For increasing the participation rate, the survey questionnaires were administered to all accredited hospitals with assistances from the Ministry of Health and Welfare. Moreover, in order to minimize the risk of the representativeness of physicians chosen for each specialty, and to ensure all respondents adopted the same definition of different types of work hours, ten orientations throughout Taiwan from May 15 to June 15 in 2018, and invited each accredited hospital to assign several physician heads and human resource director to attend one of these orientations. In addition to the detailed explanation on the definitions of four work shifts, we also explained how to choose a representative physician and verify the questionnaire filled by the representative physicians in the orientations. The representative physician should be selected in a formal meeting of his/her specialty, and the work hour questionnaire filled by the representative physician should also be agreed in another formal meeting of his/her specialty. Last, A telephone number and an account in an instant messaging application were also provided to answer questions or clarify any ambiguities that arose when respondents were filling out the questionnaires.

Statistical analysis

All statistical analysis was performed by SAS 9.4. Frequency and percentage were used to describe the distributions of our responses. The means and standard deviations of physician work hours in different shifts and in totality were calculated. ANOVA tests were conducted to test the differences in total work hours with respect to various hospital characteristics. The hierarchical cluster analysis was conducted using centroid algorithm to group medical specialties through the similarities of the work hour composition.
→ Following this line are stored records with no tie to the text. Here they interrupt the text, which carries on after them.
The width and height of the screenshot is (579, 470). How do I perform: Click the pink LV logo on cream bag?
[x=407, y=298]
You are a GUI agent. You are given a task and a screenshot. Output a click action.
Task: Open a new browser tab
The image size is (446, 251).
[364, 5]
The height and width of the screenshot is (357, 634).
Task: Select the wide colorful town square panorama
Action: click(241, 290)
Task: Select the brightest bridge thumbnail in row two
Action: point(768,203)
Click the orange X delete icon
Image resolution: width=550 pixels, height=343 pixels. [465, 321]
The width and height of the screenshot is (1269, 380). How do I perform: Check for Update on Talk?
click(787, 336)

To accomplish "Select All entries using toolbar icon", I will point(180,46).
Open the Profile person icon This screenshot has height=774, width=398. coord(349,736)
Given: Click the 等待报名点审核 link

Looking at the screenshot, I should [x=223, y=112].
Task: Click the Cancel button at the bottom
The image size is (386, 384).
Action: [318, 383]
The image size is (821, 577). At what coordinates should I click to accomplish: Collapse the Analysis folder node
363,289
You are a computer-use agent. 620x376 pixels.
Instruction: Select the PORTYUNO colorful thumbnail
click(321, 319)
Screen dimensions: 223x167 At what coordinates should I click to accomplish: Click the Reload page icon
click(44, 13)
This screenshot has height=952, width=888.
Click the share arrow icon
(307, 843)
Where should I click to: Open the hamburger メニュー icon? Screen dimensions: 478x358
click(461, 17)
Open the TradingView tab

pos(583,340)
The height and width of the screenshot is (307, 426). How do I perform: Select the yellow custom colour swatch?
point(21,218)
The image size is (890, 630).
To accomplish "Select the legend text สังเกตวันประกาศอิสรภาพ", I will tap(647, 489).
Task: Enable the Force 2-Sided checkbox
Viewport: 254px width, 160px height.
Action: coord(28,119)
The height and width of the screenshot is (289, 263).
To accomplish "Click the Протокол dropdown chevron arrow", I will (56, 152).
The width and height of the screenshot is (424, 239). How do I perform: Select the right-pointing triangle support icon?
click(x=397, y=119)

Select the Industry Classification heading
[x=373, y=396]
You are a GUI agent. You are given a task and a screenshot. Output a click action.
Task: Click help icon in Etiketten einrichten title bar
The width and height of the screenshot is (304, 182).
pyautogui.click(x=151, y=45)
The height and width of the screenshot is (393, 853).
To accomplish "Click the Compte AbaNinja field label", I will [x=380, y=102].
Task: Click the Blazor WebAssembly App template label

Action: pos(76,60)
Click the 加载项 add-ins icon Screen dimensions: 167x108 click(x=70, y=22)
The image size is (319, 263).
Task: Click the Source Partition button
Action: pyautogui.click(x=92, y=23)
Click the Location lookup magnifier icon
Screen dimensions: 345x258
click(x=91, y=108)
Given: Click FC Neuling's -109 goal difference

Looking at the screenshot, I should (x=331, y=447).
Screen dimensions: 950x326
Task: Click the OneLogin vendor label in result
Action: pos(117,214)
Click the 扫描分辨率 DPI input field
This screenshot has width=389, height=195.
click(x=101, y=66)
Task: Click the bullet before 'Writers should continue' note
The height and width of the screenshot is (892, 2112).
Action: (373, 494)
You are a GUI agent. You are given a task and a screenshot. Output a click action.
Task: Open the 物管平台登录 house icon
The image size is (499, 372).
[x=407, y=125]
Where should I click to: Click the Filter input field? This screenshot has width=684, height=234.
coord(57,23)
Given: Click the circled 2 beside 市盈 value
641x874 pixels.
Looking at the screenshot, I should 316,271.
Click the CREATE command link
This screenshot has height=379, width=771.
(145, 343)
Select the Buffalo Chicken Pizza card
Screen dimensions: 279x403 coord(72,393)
The number of clusters was decided by the researchers based on the Cubic Clustering Criterion (CCC) and rationality of the cluster numbers47.

Ethical statement

The Institutional Review Board of the National Taiwan University Hospital approved the protocol that was used in the present study (protocol # 201911106W).

Informed consent

Informed consent was acquired from all respondents, and all experiments were performed in accordance with relevant guidelines and regulations.